# HGV close pass on "cycle paint" murder strip - A38 Almondsbury, Bristol



## Arjimlad (13 Mar 2019)

This pass has received a lot of attention on Twitter today & yesterday. (https://twitter.com/JimsWheels)

Tarmac have yet to come back to me with their thoughts. I am hoping it will finally get the council off their backsides to sort out the dangerous "cycle lane" which is adjacent to pinch points and narrowing dual carriageway lanes on this 40mph road. I have been asking them to make changes here since July 2017.


----------



## ianrauk (13 Mar 2019)

There's no way I would use that crappy lane. I would take the whole lane through there to stop any overtakes.


----------



## User6179 (13 Mar 2019)

It might not actually be a Tarmac lorry, I know a guy who owns 4 or 5 tippers and a few have Tarmac on them because he does a lot of work for them but he owns them.


----------



## Markymark (13 Mar 2019)

Yep. Terrible driving but hold primary to avoid it happening again.


----------



## Milkfloat (13 Mar 2019)

ianrauk said:


> There's no way I would use that crappy lane. I would take the whole lane through there to stop any overtakes.




This in spades, if the council do anything they will just end the cycle lane before the junction and then restart again after.


----------



## mjr (13 Mar 2019)

ianrauk said:


> There's no way I would use that crappy lane. I would take the whole lane through there to stop any overtakes.


That's great advice (and I agree - the lane is advisory and it sounds like it has been reported to the highways department for being dangerously bad advice) but the driver still shouldn't close pass. Report it.

= = = = =

Requirements:
**A.** In the close-pass thread, since when has Arjimlad been asking the council to make changes to the road?
**B.** Write out the close-pass thread from "## Arjimlad (13" to "since July 2017.".
**C.** Continue the close-pass thread from where it stops.

Dataset content:
= = = = =

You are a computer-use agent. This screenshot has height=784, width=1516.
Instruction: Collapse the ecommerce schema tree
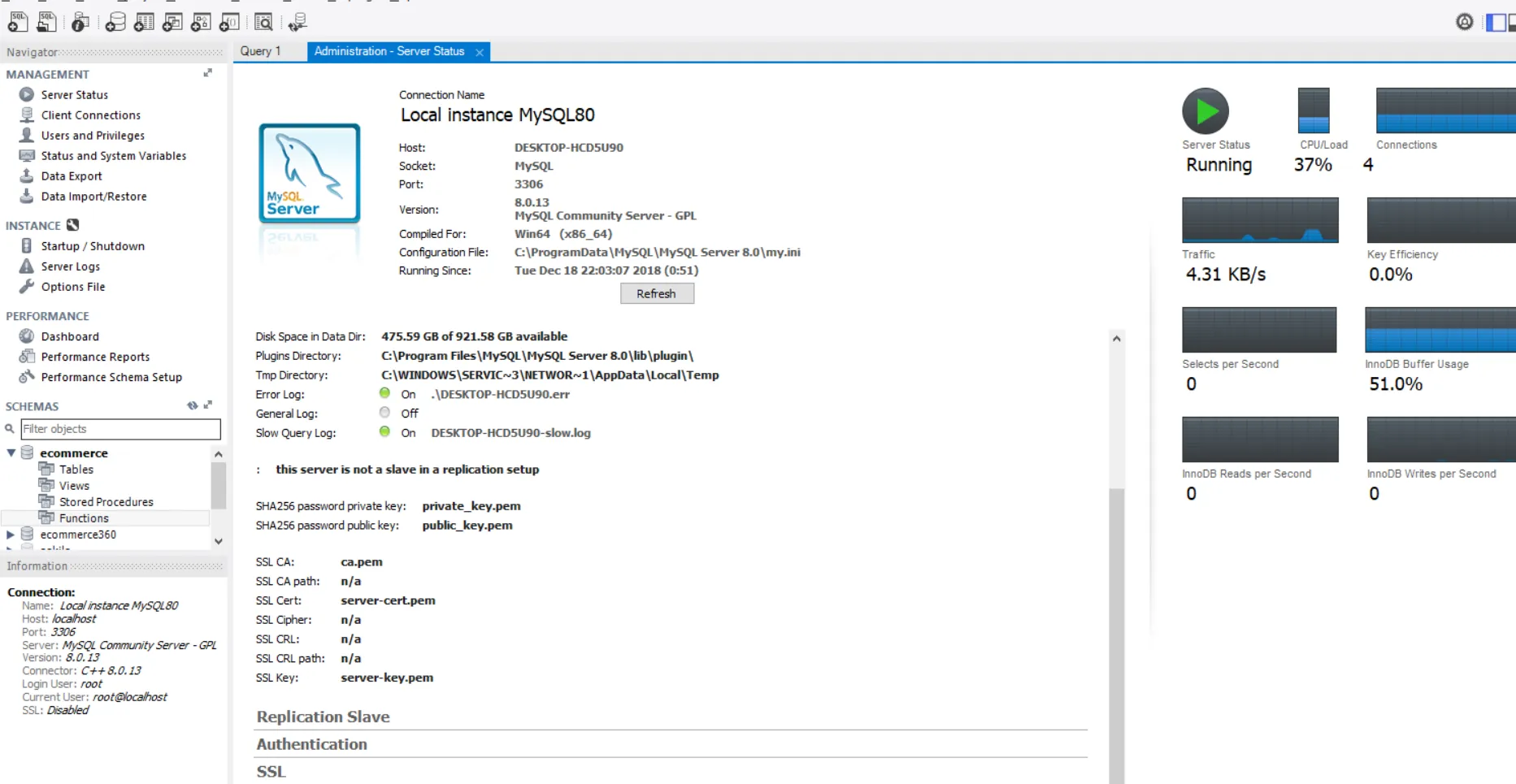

= = = = =

Solved problems:
**A.** Since July 2017.

**B.**
## Arjimlad (13 Mar 2019)

This pass has received a lot of attention on Twitter today & yesterday. (https://twitter.com/JimsWheels)

Tarmac have yet to come back to me with their thoughts. I am hoping it will finally get the council off their backsides to sort out the dangerous "cycle lane" which is adjacent to pinch points and narrowing dual carriageway lanes on this 40mph road. I have been asking them to make changes here since July 2017.

**C.**
----------



## Arjimlad (13 Mar 2019)

Eddy said:


> It might not actually be a Tarmac lorry, I know a guy who owns 4 or 5 tippers and a few have Tarmac on them because he does a lot of work for them but he owns them.



Yup - this is owned by a third party haulage company but Tarmac appear to be on to it because it's got their name on.

I have ridden up here 794 times (thanks Strava!) and cannot recall any HGV driver failing to wait for the road to widen out ahead before passing me. Only takes one, though !


----------



## Arjimlad (13 Mar 2019)

mjr said:


> That's great advice (and I agree - the lane is advisory and it sounds like it has been reported to the highways department for being dangerously bad advice) but the driver still shouldn't close pass. Report it.



Police say NFA because we both stayed in our lanes !


----------



## KneesUp (13 Mar 2019)

Arjimlad said:


> Police say NFA because we both stayed in our lanes !


That implies that if you hadn't stayed in the 'lane' they might have. Against whom, though, and why?

Against the driver because you wouldn't have had enough room? That can't be right, because you didn't have enough room in the video, and they aren't taking action against the driver, so that must mean they might have taken action against you, but the lane is advisory, so that can't be right either. Did you ask what relevance the fact that you were both in the lane was? Especially in light of the Highway Code saying that cyclists should be given as much room when being overtaken as a car.


----------



## MontyVeda (13 Mar 2019)

ianrauk said:


> There's no way I would use that crappy lane. I would take the whole lane through there to stop any overtakes.


This ^

..but I'd probably opt for that pavement.


----------



## mjr (13 Mar 2019)

Arjimlad said:


> Police say NFA because we both stayed in our lanes !


Then Police have NFC. Time to complain... and I know it's not strictly their job, but I'd also complain to the commissioner about that NFA, preferably in public on social media while cc'ing various local news.


----------



## raleighnut (13 Mar 2019)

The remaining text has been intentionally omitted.